TASK INPUT Block Start

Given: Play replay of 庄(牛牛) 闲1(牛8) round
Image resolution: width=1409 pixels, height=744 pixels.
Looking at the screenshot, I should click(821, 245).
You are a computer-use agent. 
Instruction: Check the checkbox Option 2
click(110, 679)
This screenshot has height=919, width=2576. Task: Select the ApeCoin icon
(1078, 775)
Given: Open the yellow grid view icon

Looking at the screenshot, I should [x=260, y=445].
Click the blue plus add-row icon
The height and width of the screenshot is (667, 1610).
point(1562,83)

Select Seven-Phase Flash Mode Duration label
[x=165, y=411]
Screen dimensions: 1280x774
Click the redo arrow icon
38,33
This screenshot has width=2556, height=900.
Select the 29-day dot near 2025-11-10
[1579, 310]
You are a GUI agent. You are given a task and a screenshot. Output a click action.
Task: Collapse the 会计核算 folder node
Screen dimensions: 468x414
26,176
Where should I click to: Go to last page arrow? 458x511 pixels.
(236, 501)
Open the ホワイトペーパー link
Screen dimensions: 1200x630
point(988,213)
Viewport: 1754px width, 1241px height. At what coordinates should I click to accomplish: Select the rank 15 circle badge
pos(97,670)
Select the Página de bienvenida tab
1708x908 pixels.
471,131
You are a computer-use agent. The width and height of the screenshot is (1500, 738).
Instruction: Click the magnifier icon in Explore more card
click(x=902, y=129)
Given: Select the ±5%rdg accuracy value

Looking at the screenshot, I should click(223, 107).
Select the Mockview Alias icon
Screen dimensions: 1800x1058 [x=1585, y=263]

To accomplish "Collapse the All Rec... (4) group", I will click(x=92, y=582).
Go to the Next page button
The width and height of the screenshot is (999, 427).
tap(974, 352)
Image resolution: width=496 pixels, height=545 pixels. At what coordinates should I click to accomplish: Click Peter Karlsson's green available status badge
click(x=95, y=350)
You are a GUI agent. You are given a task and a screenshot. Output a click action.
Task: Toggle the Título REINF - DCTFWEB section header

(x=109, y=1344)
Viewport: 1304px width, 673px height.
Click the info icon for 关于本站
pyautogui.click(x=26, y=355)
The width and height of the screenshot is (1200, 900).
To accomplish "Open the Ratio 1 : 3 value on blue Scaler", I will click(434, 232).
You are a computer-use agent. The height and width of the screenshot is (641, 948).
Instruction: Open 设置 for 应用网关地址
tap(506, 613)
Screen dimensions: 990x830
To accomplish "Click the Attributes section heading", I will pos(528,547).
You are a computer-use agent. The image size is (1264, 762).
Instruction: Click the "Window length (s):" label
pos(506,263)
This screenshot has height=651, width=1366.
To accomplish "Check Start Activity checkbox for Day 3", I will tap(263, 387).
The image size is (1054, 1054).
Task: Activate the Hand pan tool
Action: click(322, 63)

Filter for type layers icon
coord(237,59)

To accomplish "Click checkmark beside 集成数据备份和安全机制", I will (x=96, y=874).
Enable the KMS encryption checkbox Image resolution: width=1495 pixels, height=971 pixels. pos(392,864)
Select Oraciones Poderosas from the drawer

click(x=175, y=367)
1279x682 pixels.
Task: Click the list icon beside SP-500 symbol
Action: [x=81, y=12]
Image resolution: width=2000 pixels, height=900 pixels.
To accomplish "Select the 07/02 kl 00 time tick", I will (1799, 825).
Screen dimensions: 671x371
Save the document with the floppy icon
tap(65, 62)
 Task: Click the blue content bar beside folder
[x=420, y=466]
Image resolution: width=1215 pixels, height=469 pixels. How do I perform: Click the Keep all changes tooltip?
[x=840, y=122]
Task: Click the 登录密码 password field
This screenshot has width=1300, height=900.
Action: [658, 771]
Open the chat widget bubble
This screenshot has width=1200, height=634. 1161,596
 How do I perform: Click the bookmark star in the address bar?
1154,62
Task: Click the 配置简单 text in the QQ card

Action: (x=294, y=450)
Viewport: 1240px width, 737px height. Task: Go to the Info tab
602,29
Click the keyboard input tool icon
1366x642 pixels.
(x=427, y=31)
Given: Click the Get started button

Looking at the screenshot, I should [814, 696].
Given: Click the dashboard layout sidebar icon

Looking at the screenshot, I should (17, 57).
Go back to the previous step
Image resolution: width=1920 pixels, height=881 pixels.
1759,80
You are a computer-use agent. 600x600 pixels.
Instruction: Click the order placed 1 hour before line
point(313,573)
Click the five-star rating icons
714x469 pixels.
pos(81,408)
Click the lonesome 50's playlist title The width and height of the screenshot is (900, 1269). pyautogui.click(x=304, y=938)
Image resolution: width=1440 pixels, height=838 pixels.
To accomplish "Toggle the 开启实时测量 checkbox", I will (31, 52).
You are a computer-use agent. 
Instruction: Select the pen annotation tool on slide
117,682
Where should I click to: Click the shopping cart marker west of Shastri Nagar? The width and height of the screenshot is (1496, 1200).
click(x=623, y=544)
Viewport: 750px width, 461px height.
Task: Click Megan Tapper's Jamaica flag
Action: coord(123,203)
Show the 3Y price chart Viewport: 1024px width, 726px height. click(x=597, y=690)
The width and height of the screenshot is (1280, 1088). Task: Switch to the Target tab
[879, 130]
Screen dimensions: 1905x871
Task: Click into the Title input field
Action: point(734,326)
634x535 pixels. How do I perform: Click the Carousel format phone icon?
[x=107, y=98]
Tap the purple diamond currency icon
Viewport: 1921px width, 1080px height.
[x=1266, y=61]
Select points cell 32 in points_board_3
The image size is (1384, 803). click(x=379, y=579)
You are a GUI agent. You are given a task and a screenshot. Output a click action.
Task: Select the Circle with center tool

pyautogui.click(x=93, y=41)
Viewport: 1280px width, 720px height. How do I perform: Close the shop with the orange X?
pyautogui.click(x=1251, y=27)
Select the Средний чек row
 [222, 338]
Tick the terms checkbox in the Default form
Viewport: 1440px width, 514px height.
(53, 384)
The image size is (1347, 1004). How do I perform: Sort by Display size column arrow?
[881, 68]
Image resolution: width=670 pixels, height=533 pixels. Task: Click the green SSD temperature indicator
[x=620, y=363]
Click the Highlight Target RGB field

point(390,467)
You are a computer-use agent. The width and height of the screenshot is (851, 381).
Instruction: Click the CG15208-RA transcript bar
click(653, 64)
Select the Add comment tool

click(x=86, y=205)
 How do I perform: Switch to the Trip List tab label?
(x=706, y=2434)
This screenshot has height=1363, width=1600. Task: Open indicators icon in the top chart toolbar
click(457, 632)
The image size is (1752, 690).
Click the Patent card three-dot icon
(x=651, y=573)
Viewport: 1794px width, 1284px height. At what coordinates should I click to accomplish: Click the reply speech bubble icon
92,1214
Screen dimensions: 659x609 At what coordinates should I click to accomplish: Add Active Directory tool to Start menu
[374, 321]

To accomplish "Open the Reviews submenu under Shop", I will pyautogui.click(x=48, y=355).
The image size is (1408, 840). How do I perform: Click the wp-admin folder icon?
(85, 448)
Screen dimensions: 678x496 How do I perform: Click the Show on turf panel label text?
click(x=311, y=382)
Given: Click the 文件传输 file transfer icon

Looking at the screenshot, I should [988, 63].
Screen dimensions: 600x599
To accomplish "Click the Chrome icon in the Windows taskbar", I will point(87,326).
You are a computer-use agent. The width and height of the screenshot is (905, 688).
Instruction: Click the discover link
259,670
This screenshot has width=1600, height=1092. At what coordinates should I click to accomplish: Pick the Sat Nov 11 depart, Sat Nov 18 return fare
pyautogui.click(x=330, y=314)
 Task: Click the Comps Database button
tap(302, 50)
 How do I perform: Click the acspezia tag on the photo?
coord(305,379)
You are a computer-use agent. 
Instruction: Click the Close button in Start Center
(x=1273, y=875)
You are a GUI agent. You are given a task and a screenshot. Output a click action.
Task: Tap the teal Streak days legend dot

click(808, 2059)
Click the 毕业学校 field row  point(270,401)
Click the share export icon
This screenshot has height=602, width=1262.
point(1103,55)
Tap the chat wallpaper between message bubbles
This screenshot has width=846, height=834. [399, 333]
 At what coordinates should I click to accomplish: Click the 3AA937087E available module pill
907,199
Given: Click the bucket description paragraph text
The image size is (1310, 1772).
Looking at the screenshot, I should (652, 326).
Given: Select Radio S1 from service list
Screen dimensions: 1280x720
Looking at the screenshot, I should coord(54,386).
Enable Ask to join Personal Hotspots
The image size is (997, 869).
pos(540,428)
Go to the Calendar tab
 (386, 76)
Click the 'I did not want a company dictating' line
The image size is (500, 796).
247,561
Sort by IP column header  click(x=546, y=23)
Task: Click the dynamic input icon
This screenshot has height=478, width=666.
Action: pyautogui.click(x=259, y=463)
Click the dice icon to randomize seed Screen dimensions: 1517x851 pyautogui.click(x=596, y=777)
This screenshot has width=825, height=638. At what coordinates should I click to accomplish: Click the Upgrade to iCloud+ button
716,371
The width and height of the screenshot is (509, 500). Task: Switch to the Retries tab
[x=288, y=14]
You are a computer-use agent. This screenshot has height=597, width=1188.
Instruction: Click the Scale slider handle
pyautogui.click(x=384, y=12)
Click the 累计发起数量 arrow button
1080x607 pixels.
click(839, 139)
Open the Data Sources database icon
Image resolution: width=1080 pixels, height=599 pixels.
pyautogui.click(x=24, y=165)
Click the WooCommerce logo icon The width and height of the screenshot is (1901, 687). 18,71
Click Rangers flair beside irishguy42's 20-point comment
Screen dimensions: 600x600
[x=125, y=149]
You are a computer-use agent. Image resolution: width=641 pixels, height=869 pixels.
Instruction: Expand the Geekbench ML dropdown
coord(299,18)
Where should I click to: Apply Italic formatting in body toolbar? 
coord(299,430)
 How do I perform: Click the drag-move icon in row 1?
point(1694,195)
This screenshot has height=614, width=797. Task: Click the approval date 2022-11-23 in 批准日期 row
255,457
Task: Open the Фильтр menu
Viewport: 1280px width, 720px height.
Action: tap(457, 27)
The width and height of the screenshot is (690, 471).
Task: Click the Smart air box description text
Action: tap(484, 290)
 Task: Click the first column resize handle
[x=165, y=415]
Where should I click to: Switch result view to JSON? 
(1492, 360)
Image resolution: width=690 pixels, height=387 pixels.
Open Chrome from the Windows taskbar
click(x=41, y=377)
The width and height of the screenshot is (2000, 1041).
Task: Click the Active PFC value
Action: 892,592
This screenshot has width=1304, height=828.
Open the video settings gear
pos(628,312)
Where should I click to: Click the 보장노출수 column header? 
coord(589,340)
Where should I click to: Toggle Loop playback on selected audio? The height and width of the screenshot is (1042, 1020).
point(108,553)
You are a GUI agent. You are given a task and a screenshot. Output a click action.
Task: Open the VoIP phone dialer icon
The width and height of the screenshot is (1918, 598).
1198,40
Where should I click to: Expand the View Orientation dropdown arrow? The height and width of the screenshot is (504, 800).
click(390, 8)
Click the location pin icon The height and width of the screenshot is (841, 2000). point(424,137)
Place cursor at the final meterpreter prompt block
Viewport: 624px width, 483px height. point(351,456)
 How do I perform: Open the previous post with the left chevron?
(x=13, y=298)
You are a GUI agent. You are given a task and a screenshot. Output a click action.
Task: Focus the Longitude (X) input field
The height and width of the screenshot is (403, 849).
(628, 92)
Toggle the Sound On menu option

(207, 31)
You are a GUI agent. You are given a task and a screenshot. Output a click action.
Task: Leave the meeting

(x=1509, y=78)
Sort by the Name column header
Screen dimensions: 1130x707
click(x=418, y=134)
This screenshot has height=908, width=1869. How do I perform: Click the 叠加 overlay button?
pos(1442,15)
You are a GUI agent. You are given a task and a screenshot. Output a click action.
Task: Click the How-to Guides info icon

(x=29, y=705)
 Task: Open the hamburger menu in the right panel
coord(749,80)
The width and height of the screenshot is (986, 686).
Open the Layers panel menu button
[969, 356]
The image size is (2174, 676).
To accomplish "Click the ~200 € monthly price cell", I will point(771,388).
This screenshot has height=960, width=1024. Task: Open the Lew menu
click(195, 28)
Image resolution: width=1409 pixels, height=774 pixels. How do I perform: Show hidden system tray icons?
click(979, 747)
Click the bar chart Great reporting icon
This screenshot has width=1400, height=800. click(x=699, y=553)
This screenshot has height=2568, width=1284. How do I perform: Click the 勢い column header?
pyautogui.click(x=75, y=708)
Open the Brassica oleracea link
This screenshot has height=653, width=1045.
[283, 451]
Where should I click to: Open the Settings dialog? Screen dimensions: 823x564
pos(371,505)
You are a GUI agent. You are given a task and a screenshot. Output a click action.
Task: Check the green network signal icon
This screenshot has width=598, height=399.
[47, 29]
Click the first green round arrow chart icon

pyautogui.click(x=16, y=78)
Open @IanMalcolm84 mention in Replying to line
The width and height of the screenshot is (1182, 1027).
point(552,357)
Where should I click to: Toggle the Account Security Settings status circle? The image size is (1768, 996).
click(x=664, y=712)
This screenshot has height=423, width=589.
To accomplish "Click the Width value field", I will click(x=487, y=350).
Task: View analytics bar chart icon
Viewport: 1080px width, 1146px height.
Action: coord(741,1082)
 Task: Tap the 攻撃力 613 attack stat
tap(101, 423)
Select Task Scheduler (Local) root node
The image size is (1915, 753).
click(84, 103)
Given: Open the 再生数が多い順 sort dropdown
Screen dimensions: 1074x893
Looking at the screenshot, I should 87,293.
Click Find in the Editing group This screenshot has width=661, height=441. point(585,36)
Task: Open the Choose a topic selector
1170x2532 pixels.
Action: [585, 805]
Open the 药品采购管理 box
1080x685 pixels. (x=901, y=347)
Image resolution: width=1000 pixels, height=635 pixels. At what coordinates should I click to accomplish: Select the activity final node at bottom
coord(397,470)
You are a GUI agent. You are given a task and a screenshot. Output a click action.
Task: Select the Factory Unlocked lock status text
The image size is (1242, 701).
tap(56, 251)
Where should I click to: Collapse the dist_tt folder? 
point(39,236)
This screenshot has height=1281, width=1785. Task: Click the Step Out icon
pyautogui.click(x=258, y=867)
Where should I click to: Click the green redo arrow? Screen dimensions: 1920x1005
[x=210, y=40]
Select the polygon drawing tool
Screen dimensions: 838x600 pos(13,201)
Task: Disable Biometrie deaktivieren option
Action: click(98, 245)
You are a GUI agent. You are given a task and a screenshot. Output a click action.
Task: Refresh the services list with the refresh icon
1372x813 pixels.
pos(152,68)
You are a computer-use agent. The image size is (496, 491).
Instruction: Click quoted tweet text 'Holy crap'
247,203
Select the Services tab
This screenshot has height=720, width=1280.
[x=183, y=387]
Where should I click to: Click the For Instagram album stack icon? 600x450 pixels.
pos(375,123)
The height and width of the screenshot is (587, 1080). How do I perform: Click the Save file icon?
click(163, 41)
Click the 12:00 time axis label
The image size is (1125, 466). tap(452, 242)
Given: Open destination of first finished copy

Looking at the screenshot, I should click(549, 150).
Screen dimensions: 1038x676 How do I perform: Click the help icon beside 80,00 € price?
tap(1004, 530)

TASK INPUT Block End

-- EXERCISE INSTRUCTIONS --
Once you find the line with "Task: Click the 配置简单 text in the QQ card" above, print it and every line after it up to and including the line with "Show the 3Y", exactly as written and nothing else.

-- SOLUTION FOR THIS PROBLEM --
Task: Click the 配置简单 text in the QQ card

Action: (x=294, y=450)
Viewport: 1240px width, 737px height. Task: Go to the Info tab
602,29
Click the keyboard input tool icon
1366x642 pixels.
(x=427, y=31)
Given: Click the Get started button

Looking at the screenshot, I should [814, 696].
Given: Click the dashboard layout sidebar icon

Looking at the screenshot, I should (17, 57).
Go back to the previous step
Image resolution: width=1920 pixels, height=881 pixels.
1759,80
You are a computer-use agent. 600x600 pixels.
Instruction: Click the order placed 1 hour before line
point(313,573)
Click the five-star rating icons
714x469 pixels.
pos(81,408)
Click the lonesome 50's playlist title The width and height of the screenshot is (900, 1269). pyautogui.click(x=304, y=938)
Image resolution: width=1440 pixels, height=838 pixels.
To accomplish "Toggle the 开启实时测量 checkbox", I will (31, 52).
You are a computer-use agent. 
Instruction: Select the pen annotation tool on slide
117,682
Where should I click to: Click the shopping cart marker west of Shastri Nagar? The width and height of the screenshot is (1496, 1200).
click(x=623, y=544)
Viewport: 750px width, 461px height.
Task: Click Megan Tapper's Jamaica flag
Action: coord(123,203)
Show the 3Y price chart Viewport: 1024px width, 726px height. click(x=597, y=690)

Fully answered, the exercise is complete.